La vaccinazione è somministrata nel rispetto delle indicazioni fornite dalle regioni, dalle province autonome e dalle altre autorità sanitarie competenti, in conformità alle previsioni contenute nel piano.
La sospensione mantiene efficacia fino all’assolvimento dell’obbligo vaccinale o, in mancanza, fino al completamento del piano vaccinale nazionale e comunque non oltre il 31 dicembre 2021.
La giurisprudenza aveva anticipato, in qualche modo, tale obbligo?
Con ordinanza n. 12 del 19 marzo 2021 il Tribunale di Belluno, rigettando il ricorso di due infermieri e otto operatori sociosanitari che avevano rifiutato di sottoporsi a vaccinazione, ha rilevato che i ricorrenti sono impiegati in mansioni a contatto con altre persone e, quindi, la loro presenza sul posto di lavoro comporta per il datore di lavoro la violazione dell’obbligo che gli impone di adottare tutte le misure necessarie a tutelare l’integrità fisica dei suoi dipendenti.
A tal proposito si evidenzia che “ il vaccino costituisce una misura idonea a tutelare l’integrità fisica degli individui a cui è somministrato, prevenendo l’evoluzione della malattia”.
Ne deriva da tanto che il datore di lavoro può collocare forzatamente in ferie il dipendente che rifiuta di vaccinarsi se ritiene sussistere un elevato pericolo di contagio e a tutela dell’integrità fisica dei suoi dipendenti.

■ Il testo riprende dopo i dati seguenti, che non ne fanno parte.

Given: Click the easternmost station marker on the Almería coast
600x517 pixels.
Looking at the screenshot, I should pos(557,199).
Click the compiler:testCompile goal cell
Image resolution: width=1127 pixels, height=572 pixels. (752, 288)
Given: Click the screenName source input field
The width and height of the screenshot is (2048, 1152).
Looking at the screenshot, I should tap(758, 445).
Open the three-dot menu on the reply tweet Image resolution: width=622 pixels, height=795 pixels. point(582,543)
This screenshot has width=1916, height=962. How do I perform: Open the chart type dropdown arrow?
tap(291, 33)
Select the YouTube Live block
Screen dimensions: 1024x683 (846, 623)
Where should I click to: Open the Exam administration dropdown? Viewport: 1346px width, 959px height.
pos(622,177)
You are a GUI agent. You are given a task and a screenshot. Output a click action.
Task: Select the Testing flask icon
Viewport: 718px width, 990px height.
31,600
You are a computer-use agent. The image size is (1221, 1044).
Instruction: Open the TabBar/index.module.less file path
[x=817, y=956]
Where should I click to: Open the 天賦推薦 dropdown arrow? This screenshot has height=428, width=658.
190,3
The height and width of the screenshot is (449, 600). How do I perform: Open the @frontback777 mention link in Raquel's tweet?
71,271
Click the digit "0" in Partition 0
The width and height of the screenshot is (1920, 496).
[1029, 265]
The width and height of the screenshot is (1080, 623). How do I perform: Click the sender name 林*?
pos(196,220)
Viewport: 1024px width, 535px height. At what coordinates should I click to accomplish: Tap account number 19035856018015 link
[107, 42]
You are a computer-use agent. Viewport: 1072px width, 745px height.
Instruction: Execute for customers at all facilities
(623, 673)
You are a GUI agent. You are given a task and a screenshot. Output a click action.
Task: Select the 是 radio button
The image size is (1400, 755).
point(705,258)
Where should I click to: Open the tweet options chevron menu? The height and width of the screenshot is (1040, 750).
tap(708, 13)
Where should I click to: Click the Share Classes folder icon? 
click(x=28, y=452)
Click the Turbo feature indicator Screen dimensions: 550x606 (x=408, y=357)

In tal modo il Tribunale, statuendo che la sospensione dal lavoro, in questi casi, non è una facoltà ma un obbligo del datore di lavoro per tutelare anche la salute di chi non vuole vaccinarsi, ha anticipato i tempi del Governo.
Il principio alla base è sempre lo stesso: la tutela della salute implica e comprende il dovere dell’individuo di non ledere né porre a rischio con il proprio comportamento la salute altrui, in osservanza del principio generale che vede il diritto di ciascuno trovare un limite nel reciproco riconoscimento e nell’eguale protezione del coesistente diritto degli altri.